Why do we not hear more cosmopolitan voices such as yours coming out of Pakistan?
 
Well, from my generation we have Kamila Shamsie and Uzma Aslam Khan among others. Recently a number of young writers have been in touch with me and I think we will see a blossoming of Pakistani writing in the coming years.
 
You've written about your discomfort with the chest-thumping aspect of Indian nationalism. What about that most disturbs you?
 
The notion of jingoism is troubling to me. The official state policy of India used to have a humility associated with it and the abandonment of that for this "we are so great" and "India Shining" talk is disturbing.
 
There are a lot of good things happening here, but that shouldn't blind us to the fact that more than half of the country doesn't get enough food. That is "India Starving", and these glib pronouncements overlook this.
 
What aspects of modern Pakistan are you uncomfortable with?
 
In the Musharraf regime, the increasing desire to cling to power regardless of the political cost, and the decidedly undemocratic gestures in terms of undermining the judiciary and moving against the press.

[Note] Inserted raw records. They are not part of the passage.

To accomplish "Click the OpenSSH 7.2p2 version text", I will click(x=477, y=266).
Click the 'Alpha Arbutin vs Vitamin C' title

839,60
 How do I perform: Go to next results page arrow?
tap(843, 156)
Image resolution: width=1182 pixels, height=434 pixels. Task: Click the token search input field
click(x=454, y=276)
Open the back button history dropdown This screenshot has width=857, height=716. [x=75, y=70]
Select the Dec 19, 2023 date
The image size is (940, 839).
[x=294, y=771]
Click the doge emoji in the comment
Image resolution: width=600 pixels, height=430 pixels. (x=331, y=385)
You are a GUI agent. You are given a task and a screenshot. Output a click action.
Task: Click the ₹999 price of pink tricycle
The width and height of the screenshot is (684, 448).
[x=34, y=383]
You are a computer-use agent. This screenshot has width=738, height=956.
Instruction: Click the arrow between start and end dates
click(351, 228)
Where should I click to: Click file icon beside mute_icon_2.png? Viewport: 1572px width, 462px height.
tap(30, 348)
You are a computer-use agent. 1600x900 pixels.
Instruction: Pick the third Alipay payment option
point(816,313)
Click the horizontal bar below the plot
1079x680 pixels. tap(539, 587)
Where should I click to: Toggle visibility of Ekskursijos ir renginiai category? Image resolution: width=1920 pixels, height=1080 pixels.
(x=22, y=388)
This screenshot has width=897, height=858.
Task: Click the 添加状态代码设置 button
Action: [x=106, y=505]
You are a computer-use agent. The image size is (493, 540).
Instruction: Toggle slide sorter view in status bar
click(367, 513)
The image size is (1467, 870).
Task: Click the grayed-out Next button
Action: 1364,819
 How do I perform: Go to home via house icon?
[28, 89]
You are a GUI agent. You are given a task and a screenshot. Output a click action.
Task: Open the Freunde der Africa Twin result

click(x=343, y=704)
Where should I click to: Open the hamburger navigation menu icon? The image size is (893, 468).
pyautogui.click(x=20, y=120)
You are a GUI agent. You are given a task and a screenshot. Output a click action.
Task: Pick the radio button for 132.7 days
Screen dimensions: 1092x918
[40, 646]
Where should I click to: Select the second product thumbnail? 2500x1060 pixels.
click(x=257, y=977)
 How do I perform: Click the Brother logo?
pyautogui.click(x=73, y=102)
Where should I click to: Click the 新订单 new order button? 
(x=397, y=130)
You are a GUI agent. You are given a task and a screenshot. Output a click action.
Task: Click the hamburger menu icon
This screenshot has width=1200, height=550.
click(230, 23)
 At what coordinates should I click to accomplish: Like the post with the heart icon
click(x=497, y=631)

Musharraf could have laid the ground for a democratic transition in Pakistan, but that didn't happen.
 
What Pakistan needs is a conversation between all of its parts: between the secular progressive minority, the religious conservative minority and the vast, relatively moderate, pragmatic and quietly religious majority of farmers. And the army, which is a very important constituent and which must be engaged.
 
How do you divide your time between your writing and your decidedly un-writerly job as a consultant?
 
I work three days a week "" the rest of my time I spend writing. Consultancy is my primary source of income "" you need to pay the rent if you're writing a novel!
 
In India, many writers who have full-time jobs in unrelated professions are not taken very seriously as literary writers.
 
My question would be, "Do they want to be taken seriously?" Much of the writing in the world has the good sense not to try to be literary "" because "literary" at the end of the day is defined as books that sell very little! No one cares whether Harry Potter is literary or not; he reaches more readers than all of South Asian writing put together ever has.
 
Also, literary novels require a certain kind of mindset "" a psychological make-up that fits very poorly with the work-world. The mind best suited for the construction of very large and complex internal universes tends not to be particularly gregarious or social.
 
So how do you inhabit both worlds?
 
I do think about writing full-time. But the financial viability isn't the only aspect I have to consider. To be honest I'm a little frightened by the idea of living my life in my room by myself, just writing. At the end of the day, the fact that I have my time with my wife keeps me grounded, keeps me socially interactive. Similarly, I think families can do that, having your parents and families around, your social network in place.
 
Islam is often seen as a religion that lends itself to being misused to suit fundamentalist interests. Your views on this?
 
There are over a billion different Muslims. How do we generalise about a fifth of the world's population? The very effort to do so says more about the generalisers. Did you know that the number one talk-show host in Pakistan, Begum Nawazish Ali, is a transvestite?
 
Conservative politicians appear on his show, are grilled by him and even flirt with him. That is part of the complexity, which makes it unfortunate that many perceptions of the Muslim world are so one-sided. What do we call the young kids who are doing Ecstasy at rave parties in Lahore?
 
What do we call the fishermen who don't even know their prayers? It's such a diverse group of people. These attempted characterisations are problematic. It comes from the human need to look for patterns, to label everything.